Recent breakthroughs in efficiency have been incremental and concentrated on the mechanical works of the turbines, such as gearless boxes, multiple generators, types of lubrication, blade design, better electronics, and better control systems. “It's like, 1% here, 2% there,” Douglas says. “A lot of the work is going on in this sort of interior to try and squeeze more efficiency out of the turbines.”

There is a fairly direct correlation between size and efficiency with wind turbines. “Bigger has been better for a long time,” says Douglas. “And as they learn to make the machines bigger, all the engineering problems have to do with scaling up.”

The average size for a land-based turbine is 1.5MW to 2MW, and off-shore wind turbines measure between 2MW to 3MW, although there have been 5MW machines built in Europe.

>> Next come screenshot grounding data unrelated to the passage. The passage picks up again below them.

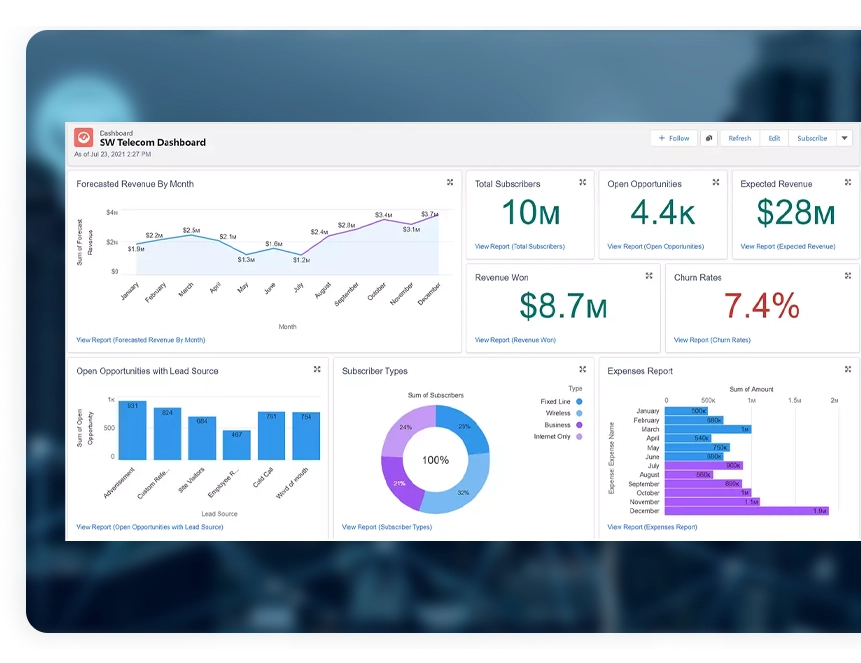Image resolution: width=861 pixels, height=663 pixels.
Task: Expand the Open Opportunities with Lead Source chart
Action: (x=317, y=370)
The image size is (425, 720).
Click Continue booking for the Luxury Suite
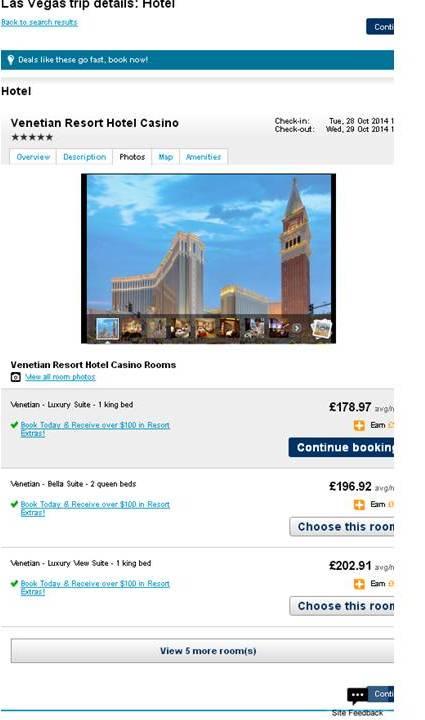[x=341, y=447]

However, because land-based turbines are built in one place and erected in another, their size is limited by transportation difficulties, such as interstate bridge considerations and the size of the cranes used to erect the towers. “Transportation becomes difficult above a 2MW machine,” Douglas says.

To overcome this challenge, some companies are considering building the turbines on the site of the wind parks. “Although nobody's doing this yet, it might make some economic sense just to build the factory right there and bring the parts there, and then build the turbines onsite. Then, once you've got the wind farm up, take the factory apart and haul it away,” Douglas says.

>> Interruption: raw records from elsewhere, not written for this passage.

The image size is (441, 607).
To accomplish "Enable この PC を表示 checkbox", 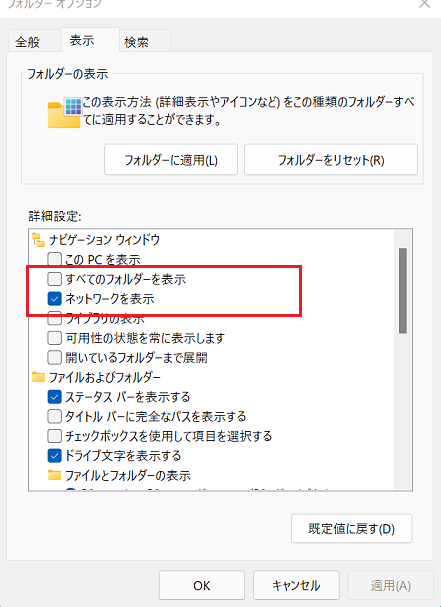I will (54, 259).
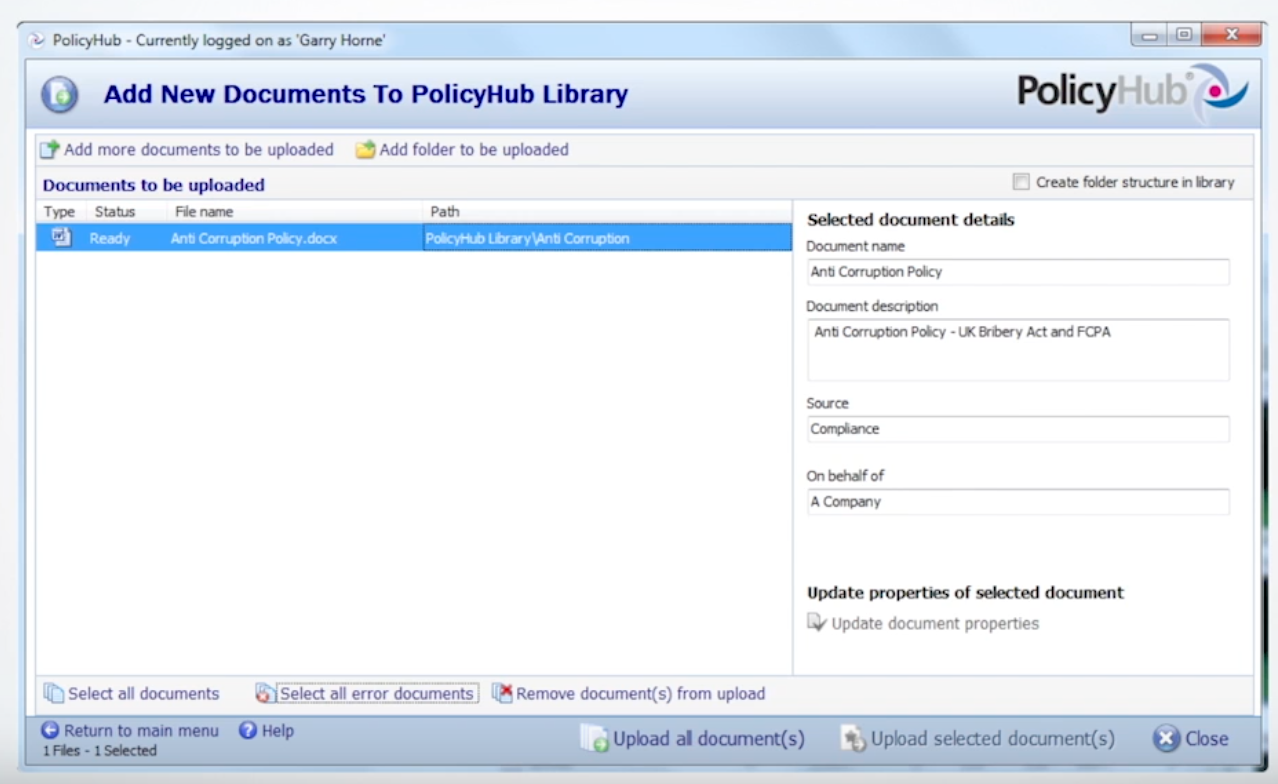1278x784 pixels.
Task: Click the Source field showing Compliance
Action: click(1017, 428)
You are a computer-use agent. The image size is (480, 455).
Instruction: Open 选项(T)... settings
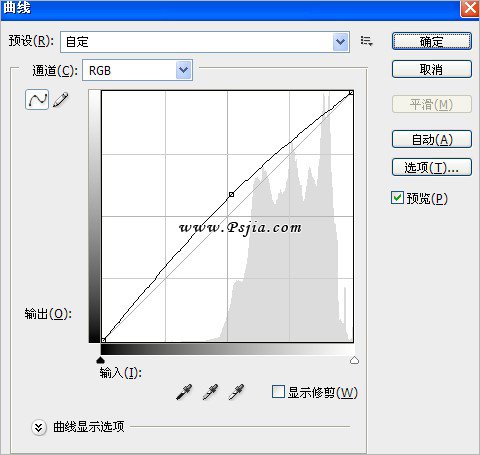tap(432, 167)
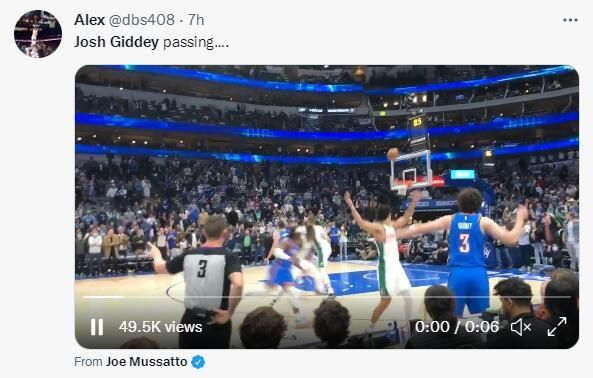Open the @dbs408 handle
The width and height of the screenshot is (593, 378).
(x=142, y=20)
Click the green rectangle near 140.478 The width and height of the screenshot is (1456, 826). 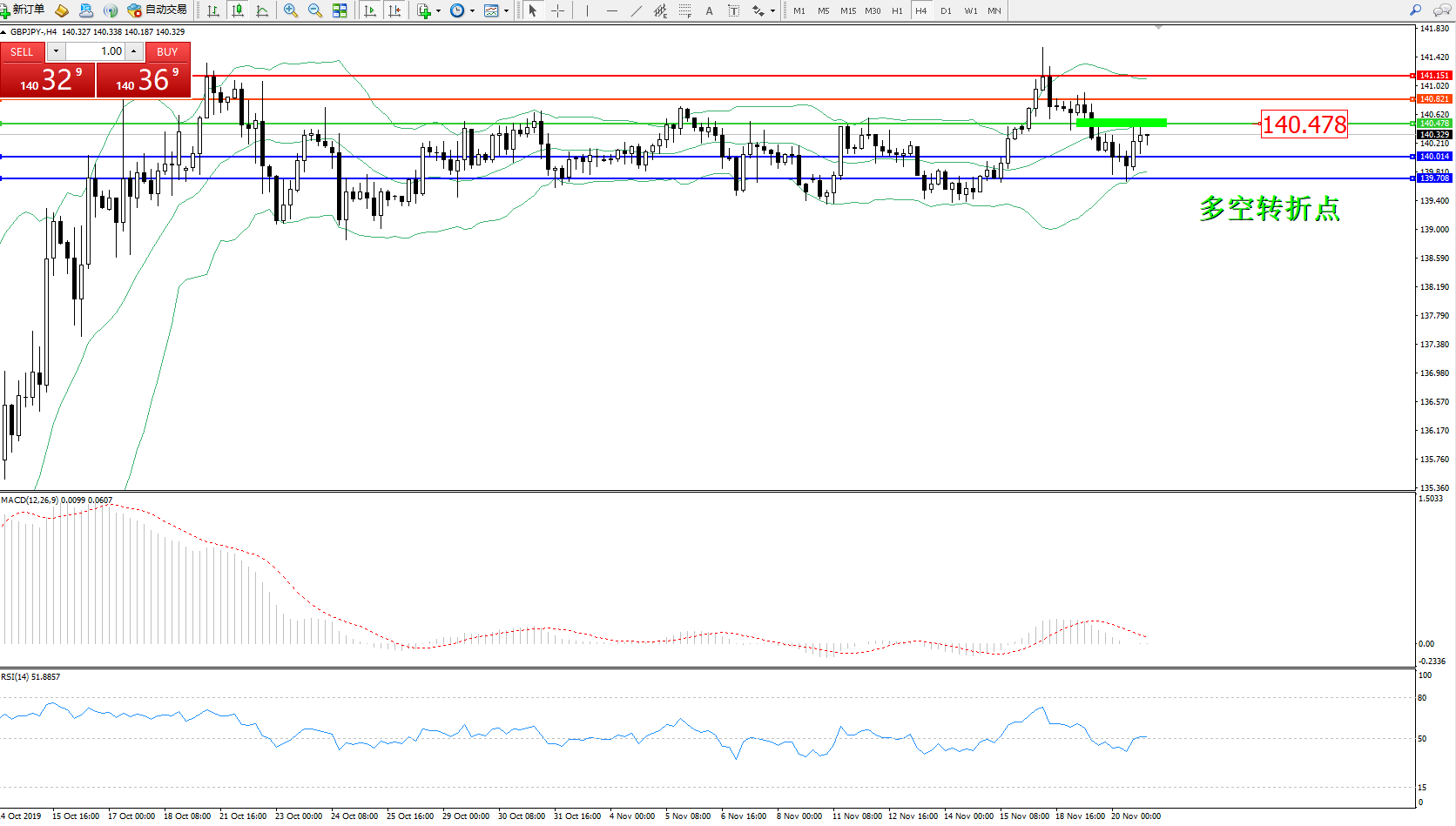tap(1121, 123)
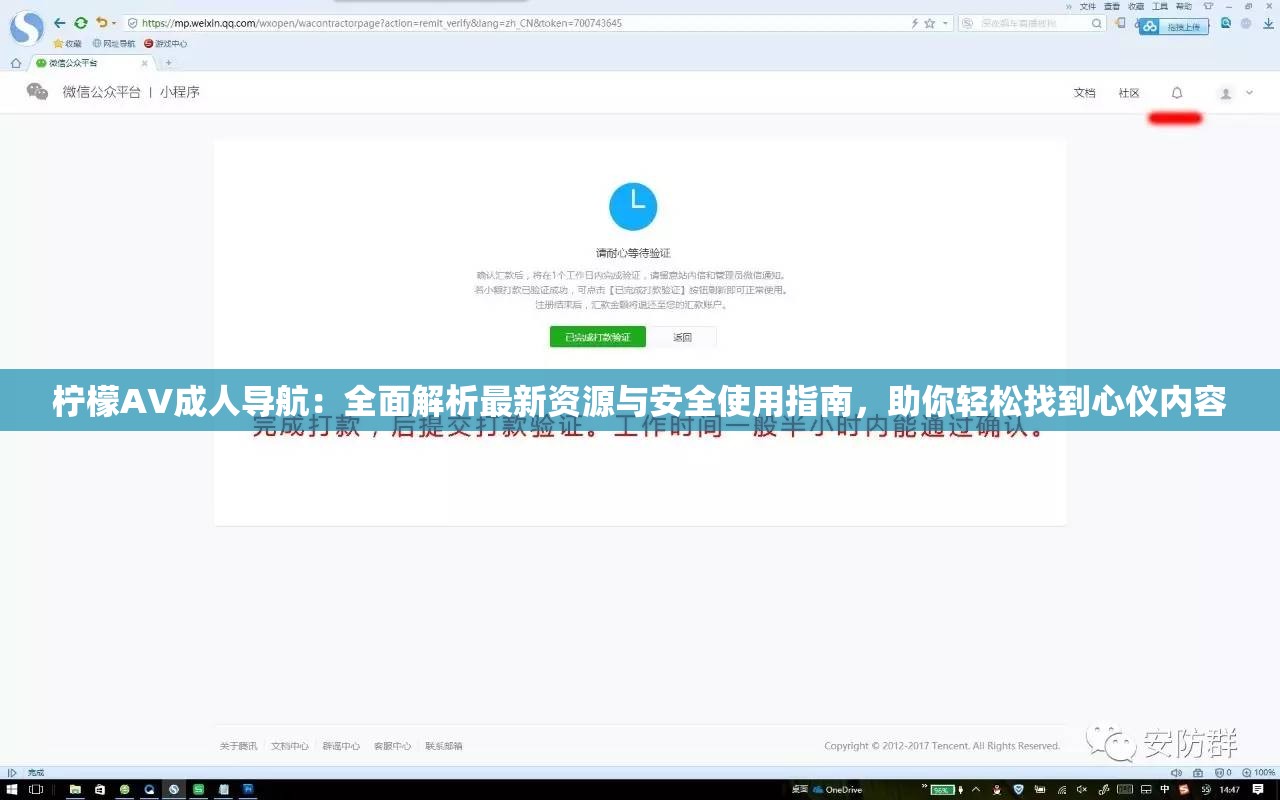
Task: Click the green 已完成打款验证 button
Action: coord(595,337)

The extended reach of the blades may also cause problems. There isn't much information known about the atmosphere in which the blades operate, which is between human activity on land and in the air. The blades of a 7MW turbine will spend half their time in this part of the atmosphere. In order to maintain efficiency and keep them in good repair, more has to be known about the potential turmoil of warm air meeting cold air there. With that information, manufacturers would be prevented from both underbuilding and overbuilding the machines. “You don't want to build more into the machine than you have to because it adds expense,” says Douglas. “You want to build a machine that's as inexpensive as you can and still be safe, effective, and productive.”

In addition, scientists are studying weather patterns at that height, which will enable them to use controls for the wind turbines to maximize efficiency. “One of the reasons we want to understand the weather there better is to make the machines just the right robustness. The other reason is to be able to operate the wind farms more efficiently,” Douglas says. “You don't want to risk the turbines, but at the same time you don't want to have them shut down when there's a really good resource coming through. So the better you can understand what the wind's doing, the better you can manage the turbines.”

The shore thing

Although there are some disadvantages to offshore wind parks — special paint to fight corrosion from salt, concerns about humidity, and added maintenance costs for crew travel — it's easier to build larger machines offshore. “You can float the materials,” Douglas says. “It's easy to build really big stuff on the ocean — super tankers, for example, or oil platforms.”

There are other distinct advantages to offshore wind parks. Upward of 70% of the U.S. population lives within 25 miles of the coastline, either the Great Lakes or the ocean, making transmission less of a problem. Stronger winds offshore may produce as much as 50% more electricity. But unlike shallow shores that are ideal for wind parks off the coast of some European countries, the United States' shores are in fairly deep water. In the future, however, wind turbines may be able to be placed on platforms similar to those used for oil rigging. Another way to overcome the obstacle of deep water is to anchor the base of the turbine with weights below the surface but not on the floor.

“All these are engineering problems that aren't terribly well thought-out yet,” Douglas says. “People are thinking about them, but nobody thinks there are any showstoppers. We need to think about these things so we can make the most efficient, safest machines possible.”